State False Claims Acts with Qui Tam Provisions

The American Bar Association (“ABA”) has described the Civil False Claims Act as “the fastest growing area of federal litigation.” It should come as no surprise, therefore, that many states have passed their own robust false claims acts that cover all areas of their economies and contain a signature qui tam enforcement mechanism.

As of August 2014, twenty-nine states and the District of Columbia have passed false claims acts that contain a qui tam provision to allow whistleblowers to bring a lawsuit against an individual or business that has defrauded the state government and share in a potential settlement or judgment. These state acts are modeled after the federal FCA, although HHS and the DOJ have deemed only sixteen of these acts to be as strong as the federal act. Therefore, thirteen states and the District of Columbia are currently ineligible to receive the 10% bonus financial incentive provided by the federal government for federal Medicaid recoveries under the federal FCA. The thirteen ineligible states are: Florida, Indiana, Louisiana, Maryland, Michigan, Nevada, New Hampshire, New Jersey, New Mexico, North Carolina, Oklahoma, Virginia, and Wisconsin.

Of these twenty-nine states, eleven of them have enacted false claims acts that only cover medical assistance programs, most notably Medicaid. These states include: Colorado, Connecticut, Georgia, Louisiana, Maryland, Michigan, New Hampshire, Oklahoma, Texas, Washington, and Wisconsin.

While this limits these states’ ability to detect, deter, and pursue cases of fraud involving other industries, Medicaid by far accounts for the majority of fraudulent claims and provides the best return on investment. Therefore, lawmakers view a focus on Medicaid as the best bang for their buck, especially since many states have expanded Medicaid coverage in light of the passage of the Patient Protection and Affordable Care Act of 2010.

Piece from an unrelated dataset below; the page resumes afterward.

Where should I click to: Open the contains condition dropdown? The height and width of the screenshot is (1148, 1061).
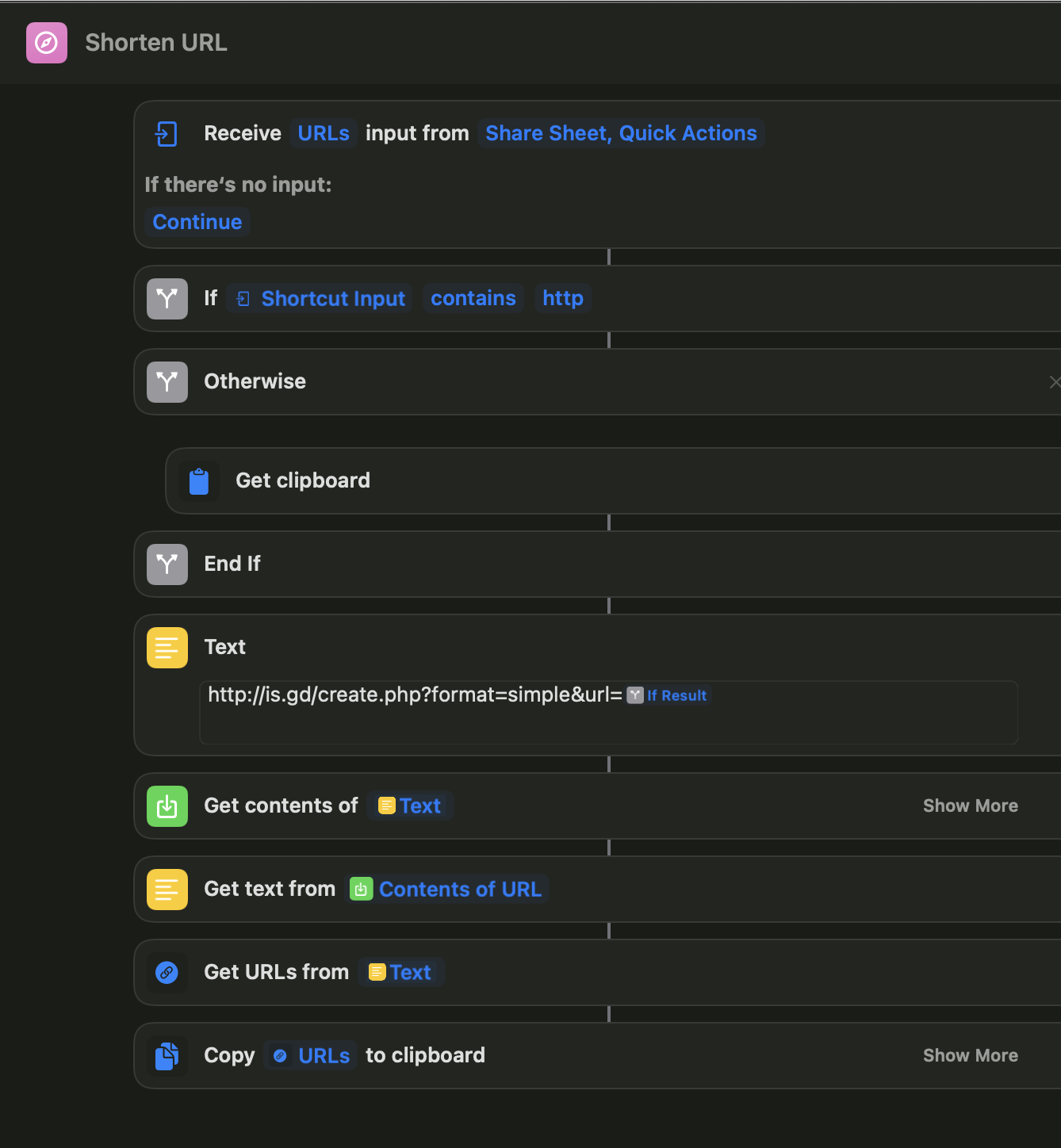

According to the Office of Inspector General (“OIG”), in 2011 alone, the states recovered $1.7 billion through Medicaid fraud. In 2013, this number increased to $2.5 billion out of a total of $453 billion spent on the program nationwide. The eleven states that focus exclusively on their healthcare programs all have Medicaid Fraud Control Units (“MFCUs”) which investigate and prosecute claims brought under state FCAs and work alongside the federal government in federal FCA cases.

In 2011, MFCUs investigated 10,685 Medicaid fraud claims, resulting in 824 convictions. In addition, they pursued 4,134 claims of patient abuse and neglect, including cases involving patient funds, which resulted in 406 convictions. Federal and state governments combined to spend $208.6 million on MFCUs in 2011, and the OIG determined that for every $1 spent, the feds and the states saw a return of $8.39.